I would love to not feel notably different than I did in 2019. I would love to have never upended my family’s natural rhythms, our comings and goings. I would love to have never had my darkest parental (and human) fears laid bare by a once-in-a-century pandemic.
Many people will understand implicitly what I mean. But others will shake their heads that I’m a fearful pawn of the fearmongering media.
So what does it mean for us to diverge along these lines? What happens to a country when half of its residents experience an intense mental trauma while the other half doubt that any such trauma needs to exist? How do we all unify and move on after such a chasm-deep fracturing of our lived experience?
I’ll leave those questions unanswered since they linger unanswered in my mind.

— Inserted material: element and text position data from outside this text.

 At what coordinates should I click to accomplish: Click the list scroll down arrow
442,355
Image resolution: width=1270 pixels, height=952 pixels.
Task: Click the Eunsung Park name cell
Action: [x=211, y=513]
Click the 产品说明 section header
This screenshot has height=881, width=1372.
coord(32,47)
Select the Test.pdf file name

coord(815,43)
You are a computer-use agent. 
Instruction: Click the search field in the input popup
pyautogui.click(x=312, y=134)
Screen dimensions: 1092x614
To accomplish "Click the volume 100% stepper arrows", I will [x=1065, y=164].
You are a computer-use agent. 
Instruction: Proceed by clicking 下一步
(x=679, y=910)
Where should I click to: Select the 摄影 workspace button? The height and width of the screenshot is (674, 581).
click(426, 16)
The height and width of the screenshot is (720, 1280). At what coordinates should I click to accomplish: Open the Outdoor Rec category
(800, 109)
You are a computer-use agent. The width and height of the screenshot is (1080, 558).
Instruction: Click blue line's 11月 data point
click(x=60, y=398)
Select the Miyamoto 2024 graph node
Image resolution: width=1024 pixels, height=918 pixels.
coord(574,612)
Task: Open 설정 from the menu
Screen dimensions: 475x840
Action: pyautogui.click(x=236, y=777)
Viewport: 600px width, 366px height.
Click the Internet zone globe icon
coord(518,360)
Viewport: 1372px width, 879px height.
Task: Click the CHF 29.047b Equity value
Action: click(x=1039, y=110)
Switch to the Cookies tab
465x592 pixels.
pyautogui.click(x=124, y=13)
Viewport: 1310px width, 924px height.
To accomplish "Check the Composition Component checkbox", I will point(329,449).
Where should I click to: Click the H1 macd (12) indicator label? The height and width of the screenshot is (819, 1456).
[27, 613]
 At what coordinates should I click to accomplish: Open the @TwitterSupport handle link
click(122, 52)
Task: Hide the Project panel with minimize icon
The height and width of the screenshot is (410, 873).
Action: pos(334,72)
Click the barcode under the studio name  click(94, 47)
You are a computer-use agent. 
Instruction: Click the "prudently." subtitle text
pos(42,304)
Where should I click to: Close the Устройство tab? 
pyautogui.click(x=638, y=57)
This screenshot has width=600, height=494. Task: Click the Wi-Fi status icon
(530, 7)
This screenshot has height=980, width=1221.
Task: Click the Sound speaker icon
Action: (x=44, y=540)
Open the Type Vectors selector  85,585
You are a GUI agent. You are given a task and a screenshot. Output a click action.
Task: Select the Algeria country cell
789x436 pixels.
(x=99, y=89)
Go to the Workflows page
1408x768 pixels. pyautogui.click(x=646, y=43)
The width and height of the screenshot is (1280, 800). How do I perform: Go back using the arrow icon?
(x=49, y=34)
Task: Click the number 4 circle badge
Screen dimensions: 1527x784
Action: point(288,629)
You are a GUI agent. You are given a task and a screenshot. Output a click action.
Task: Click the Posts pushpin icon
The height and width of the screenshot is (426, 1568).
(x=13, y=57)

What I know is this: Covid is not over. For one, because we could still see more spikes and more variants. But even if we are fortunate enough to be in the endemic last stage of the virus in the United States (and I hope and pray this proves to be the case), Covid is not truly over because we have not properly processed the experience of the last 2 years. We have not united and truly grieved as a nation.
With the eager help of bad-faith (and bad-science) pundits and social-media demagogues, we have cracked ourselves in half, into two separate nations.
I don’t know how we merge back into one.
But if we are to heal from this trauma and move forward, we will have to find a way.